(Pointing records for text and elements)
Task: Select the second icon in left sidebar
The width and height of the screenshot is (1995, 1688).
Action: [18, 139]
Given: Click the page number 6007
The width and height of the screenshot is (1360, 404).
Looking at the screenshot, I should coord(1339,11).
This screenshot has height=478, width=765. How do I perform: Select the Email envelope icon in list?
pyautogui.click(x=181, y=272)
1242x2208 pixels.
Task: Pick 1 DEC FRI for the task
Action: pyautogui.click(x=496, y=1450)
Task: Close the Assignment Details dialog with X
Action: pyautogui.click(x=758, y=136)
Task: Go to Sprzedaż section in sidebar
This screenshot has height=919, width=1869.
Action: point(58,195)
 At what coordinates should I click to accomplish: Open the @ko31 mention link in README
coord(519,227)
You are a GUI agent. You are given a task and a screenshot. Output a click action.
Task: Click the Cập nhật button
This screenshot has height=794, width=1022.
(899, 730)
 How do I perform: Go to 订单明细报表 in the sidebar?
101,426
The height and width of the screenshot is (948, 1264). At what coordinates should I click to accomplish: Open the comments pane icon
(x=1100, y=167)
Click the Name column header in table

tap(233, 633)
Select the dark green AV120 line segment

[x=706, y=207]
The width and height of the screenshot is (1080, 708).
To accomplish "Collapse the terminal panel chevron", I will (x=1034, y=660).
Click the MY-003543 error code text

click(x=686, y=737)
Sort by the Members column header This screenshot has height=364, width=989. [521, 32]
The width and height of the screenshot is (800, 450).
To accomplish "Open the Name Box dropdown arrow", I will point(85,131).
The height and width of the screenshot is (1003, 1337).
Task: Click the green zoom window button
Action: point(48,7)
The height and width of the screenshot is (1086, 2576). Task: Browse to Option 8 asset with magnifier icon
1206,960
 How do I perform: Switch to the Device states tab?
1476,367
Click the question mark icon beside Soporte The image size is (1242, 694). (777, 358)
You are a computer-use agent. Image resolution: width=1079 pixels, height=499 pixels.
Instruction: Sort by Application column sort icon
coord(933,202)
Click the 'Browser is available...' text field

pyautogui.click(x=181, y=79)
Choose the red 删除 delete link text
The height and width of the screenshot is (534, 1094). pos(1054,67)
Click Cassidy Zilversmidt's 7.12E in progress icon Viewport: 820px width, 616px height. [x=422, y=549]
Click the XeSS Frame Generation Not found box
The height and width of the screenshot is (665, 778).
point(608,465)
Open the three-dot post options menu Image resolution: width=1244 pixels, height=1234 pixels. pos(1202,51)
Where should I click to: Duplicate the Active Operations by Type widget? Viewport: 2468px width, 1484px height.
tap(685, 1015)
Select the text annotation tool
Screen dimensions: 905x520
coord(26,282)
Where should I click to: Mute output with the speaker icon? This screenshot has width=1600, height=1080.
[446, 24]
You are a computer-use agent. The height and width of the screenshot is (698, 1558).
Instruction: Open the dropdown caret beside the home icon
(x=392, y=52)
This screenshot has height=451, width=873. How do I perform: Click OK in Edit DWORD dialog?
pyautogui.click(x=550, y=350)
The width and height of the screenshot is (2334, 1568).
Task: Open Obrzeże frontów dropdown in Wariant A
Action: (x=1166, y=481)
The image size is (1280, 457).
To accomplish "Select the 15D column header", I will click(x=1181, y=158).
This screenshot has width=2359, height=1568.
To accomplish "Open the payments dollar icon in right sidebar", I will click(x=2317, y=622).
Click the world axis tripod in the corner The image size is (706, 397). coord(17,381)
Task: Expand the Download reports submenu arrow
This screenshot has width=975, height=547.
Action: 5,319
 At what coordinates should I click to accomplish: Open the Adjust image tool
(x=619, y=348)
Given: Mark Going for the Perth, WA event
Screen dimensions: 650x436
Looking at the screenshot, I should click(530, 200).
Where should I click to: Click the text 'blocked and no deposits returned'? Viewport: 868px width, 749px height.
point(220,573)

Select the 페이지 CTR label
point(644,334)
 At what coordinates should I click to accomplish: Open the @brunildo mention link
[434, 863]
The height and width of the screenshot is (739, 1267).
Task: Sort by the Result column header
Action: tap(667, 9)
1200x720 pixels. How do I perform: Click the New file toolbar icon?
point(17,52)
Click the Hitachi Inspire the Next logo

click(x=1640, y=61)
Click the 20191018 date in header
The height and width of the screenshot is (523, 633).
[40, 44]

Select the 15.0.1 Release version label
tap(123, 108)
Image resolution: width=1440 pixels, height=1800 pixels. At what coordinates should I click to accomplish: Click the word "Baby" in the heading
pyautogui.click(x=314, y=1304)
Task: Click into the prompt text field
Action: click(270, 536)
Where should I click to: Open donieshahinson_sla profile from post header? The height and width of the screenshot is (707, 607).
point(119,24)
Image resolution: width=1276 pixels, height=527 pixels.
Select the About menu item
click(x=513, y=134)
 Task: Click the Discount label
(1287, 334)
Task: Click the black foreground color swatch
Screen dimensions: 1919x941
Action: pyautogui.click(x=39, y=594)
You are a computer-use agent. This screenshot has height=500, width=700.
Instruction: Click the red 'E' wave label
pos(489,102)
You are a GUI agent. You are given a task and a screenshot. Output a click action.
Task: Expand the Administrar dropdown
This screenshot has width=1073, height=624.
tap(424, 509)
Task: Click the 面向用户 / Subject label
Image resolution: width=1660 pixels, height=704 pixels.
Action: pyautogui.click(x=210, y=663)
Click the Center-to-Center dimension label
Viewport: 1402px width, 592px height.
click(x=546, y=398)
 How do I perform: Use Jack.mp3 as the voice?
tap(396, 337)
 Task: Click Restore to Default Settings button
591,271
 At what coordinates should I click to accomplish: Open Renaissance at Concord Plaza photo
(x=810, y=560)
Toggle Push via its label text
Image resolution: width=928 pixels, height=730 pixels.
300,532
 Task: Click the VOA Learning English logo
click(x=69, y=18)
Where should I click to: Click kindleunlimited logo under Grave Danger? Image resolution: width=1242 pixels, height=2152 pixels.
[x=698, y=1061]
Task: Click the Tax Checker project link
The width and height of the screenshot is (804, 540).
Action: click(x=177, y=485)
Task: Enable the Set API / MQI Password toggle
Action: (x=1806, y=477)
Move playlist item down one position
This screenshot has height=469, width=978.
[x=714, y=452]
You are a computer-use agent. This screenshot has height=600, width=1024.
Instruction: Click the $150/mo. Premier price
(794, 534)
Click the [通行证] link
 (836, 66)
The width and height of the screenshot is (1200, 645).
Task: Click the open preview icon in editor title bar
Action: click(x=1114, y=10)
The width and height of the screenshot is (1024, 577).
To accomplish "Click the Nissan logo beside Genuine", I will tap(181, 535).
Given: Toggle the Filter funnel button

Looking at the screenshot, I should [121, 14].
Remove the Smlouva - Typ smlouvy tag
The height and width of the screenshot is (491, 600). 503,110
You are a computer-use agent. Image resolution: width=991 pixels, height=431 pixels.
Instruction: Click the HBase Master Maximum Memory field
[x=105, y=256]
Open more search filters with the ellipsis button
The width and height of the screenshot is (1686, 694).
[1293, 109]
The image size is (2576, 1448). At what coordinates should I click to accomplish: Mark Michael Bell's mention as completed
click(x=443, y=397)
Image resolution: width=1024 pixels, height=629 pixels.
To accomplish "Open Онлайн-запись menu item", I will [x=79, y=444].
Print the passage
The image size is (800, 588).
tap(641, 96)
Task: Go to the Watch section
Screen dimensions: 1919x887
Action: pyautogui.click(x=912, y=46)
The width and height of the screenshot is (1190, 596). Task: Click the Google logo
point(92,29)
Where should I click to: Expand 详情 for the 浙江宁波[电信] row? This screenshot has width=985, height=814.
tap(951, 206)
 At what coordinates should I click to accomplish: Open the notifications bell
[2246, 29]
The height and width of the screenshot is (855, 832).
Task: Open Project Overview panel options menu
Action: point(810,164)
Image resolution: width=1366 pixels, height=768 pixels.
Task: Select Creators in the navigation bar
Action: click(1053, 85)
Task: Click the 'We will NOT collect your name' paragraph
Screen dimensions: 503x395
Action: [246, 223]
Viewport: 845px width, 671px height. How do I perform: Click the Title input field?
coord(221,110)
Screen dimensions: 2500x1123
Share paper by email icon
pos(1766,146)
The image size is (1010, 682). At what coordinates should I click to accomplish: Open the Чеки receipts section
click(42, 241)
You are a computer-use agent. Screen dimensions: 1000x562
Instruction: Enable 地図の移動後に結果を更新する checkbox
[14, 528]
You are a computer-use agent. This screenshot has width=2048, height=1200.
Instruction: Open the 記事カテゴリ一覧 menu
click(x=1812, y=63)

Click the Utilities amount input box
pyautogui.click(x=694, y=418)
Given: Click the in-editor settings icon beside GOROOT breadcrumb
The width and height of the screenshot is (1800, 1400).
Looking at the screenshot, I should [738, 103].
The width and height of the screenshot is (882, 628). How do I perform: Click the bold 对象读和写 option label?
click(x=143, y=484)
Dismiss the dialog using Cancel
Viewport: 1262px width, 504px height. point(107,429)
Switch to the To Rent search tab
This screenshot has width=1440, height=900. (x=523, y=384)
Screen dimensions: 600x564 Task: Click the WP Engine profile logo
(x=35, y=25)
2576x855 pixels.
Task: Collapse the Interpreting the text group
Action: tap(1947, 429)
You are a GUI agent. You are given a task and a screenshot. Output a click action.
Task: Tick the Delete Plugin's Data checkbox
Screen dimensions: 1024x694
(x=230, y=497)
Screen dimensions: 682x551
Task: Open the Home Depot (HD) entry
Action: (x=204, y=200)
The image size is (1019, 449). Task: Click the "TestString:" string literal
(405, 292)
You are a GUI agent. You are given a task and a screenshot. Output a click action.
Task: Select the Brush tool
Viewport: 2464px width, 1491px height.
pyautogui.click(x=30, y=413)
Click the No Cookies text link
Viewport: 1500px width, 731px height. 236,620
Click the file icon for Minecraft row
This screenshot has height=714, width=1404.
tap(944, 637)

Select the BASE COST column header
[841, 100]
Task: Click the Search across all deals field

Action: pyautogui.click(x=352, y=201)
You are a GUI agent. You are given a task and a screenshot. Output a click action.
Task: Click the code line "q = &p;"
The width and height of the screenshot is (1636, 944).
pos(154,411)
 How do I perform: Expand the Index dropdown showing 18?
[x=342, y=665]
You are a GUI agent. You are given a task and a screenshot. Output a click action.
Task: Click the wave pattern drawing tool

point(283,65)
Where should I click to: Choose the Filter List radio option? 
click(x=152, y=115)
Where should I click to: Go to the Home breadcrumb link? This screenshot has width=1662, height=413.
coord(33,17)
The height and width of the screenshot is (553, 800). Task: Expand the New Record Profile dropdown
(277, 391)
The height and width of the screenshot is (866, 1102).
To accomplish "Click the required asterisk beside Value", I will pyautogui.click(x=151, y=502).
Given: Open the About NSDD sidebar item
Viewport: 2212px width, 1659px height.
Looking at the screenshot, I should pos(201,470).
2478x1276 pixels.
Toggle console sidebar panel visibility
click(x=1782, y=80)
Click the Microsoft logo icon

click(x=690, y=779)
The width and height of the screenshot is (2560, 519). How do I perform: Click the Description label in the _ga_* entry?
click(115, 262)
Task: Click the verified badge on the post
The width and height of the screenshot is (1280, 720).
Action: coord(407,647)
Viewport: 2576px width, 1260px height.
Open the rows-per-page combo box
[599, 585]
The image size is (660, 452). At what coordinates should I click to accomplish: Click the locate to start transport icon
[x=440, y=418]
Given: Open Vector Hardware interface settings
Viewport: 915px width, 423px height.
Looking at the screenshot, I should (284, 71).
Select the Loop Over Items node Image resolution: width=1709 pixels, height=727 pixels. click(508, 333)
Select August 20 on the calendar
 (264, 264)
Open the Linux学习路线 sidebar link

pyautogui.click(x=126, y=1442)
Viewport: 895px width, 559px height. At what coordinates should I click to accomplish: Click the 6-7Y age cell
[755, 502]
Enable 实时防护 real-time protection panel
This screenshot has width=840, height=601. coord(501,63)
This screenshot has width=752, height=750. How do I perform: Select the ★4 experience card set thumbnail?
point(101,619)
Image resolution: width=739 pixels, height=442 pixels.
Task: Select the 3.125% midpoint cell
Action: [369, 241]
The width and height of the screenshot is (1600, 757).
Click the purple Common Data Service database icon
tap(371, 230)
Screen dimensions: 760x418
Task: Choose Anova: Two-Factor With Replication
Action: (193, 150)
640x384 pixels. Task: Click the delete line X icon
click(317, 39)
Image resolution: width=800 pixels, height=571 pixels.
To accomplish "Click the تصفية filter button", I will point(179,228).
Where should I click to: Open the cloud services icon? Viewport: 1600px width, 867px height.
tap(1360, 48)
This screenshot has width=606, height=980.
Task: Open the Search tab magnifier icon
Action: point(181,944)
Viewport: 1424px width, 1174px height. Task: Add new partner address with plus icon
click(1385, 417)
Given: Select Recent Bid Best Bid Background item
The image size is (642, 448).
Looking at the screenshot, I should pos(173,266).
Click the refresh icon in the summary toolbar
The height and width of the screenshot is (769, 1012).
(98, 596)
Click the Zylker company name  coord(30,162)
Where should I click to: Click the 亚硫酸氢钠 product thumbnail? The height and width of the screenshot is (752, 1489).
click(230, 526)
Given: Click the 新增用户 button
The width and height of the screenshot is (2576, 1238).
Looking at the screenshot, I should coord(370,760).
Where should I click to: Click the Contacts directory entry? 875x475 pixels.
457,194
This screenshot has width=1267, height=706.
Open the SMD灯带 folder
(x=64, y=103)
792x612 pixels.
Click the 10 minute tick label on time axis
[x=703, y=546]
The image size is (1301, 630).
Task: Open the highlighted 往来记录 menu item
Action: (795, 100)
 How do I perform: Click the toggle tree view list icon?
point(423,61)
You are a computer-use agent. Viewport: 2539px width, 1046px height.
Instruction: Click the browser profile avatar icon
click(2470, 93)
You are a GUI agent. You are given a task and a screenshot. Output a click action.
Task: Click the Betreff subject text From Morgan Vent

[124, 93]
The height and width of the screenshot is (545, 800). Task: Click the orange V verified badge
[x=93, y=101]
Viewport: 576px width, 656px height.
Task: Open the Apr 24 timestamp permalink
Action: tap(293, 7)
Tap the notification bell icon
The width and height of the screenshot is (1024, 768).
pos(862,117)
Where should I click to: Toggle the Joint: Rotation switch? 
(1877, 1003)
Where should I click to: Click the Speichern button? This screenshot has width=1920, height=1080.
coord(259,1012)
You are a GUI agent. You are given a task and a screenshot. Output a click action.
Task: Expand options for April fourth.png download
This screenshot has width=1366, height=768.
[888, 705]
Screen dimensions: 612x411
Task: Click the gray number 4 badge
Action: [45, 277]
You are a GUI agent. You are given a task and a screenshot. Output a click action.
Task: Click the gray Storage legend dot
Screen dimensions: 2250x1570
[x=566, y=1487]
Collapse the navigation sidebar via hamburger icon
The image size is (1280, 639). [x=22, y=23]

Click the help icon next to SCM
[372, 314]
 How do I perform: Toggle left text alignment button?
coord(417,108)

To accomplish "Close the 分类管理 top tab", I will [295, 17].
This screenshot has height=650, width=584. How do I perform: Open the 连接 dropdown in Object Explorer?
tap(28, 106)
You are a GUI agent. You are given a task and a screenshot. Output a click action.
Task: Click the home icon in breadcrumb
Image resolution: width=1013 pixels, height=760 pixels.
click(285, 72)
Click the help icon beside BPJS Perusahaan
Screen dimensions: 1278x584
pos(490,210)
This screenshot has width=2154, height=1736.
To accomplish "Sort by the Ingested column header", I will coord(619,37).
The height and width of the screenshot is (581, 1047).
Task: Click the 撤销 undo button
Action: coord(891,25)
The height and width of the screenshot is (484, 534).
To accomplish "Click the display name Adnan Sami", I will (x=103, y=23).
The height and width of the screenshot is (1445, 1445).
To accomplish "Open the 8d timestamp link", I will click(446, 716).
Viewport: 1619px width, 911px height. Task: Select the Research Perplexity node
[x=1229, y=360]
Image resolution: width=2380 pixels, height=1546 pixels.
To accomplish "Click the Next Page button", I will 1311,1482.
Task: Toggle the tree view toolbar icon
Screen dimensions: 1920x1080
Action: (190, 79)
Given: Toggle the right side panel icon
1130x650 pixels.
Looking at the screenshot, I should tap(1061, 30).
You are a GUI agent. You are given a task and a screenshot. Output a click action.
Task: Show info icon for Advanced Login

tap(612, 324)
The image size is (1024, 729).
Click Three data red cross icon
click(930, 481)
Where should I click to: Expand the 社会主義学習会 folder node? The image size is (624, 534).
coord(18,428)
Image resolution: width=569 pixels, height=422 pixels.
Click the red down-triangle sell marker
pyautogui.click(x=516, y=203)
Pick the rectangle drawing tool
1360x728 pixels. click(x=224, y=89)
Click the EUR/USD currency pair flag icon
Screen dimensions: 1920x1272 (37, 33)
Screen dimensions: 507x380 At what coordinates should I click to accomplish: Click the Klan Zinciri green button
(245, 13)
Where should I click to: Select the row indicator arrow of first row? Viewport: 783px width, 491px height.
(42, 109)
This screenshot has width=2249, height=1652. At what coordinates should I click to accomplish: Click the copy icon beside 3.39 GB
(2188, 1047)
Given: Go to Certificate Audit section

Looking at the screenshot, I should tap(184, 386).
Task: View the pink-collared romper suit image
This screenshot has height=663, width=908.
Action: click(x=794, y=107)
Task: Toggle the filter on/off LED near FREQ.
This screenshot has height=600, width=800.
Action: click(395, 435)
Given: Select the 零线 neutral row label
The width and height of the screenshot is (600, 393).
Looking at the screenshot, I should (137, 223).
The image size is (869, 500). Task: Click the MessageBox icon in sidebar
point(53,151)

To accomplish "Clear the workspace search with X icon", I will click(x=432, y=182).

§ Task to complete: Rewrite everything from the line containing "Where should I click to: Click the text" down to the line containing "Action: pyautogui.click(x=39, y=594)", with "Discount" changed to "Subtotal" and every other part kept the same.

§ Answer below:
Where should I click to: Click the text 'blocked and no deposits returned'? Viewport: 868px width, 749px height.
point(220,573)

Select the 페이지 CTR label
point(644,334)
 At what coordinates should I click to accomplish: Open the @brunildo mention link
[434, 863]
The height and width of the screenshot is (739, 1267).
Task: Sort by the Result column header
Action: tap(667, 9)
1200x720 pixels. How do I perform: Click the New file toolbar icon?
point(17,52)
Click the Hitachi Inspire the Next logo

click(x=1640, y=61)
Click the 20191018 date in header
The height and width of the screenshot is (523, 633).
[40, 44]

Select the 15.0.1 Release version label
tap(123, 108)
Image resolution: width=1440 pixels, height=1800 pixels. At what coordinates should I click to accomplish: Click the word "Baby" in the heading
pyautogui.click(x=314, y=1304)
Task: Click into the prompt text field
Action: click(270, 536)
Where should I click to: Open donieshahinson_sla profile from post header? The height and width of the screenshot is (707, 607).
point(119,24)
Image resolution: width=1276 pixels, height=527 pixels.
Select the About menu item
click(x=513, y=134)
 Task: Click the Subtotal label
(1287, 334)
Task: Click the black foreground color swatch
Screen dimensions: 1919x941
Action: pyautogui.click(x=39, y=594)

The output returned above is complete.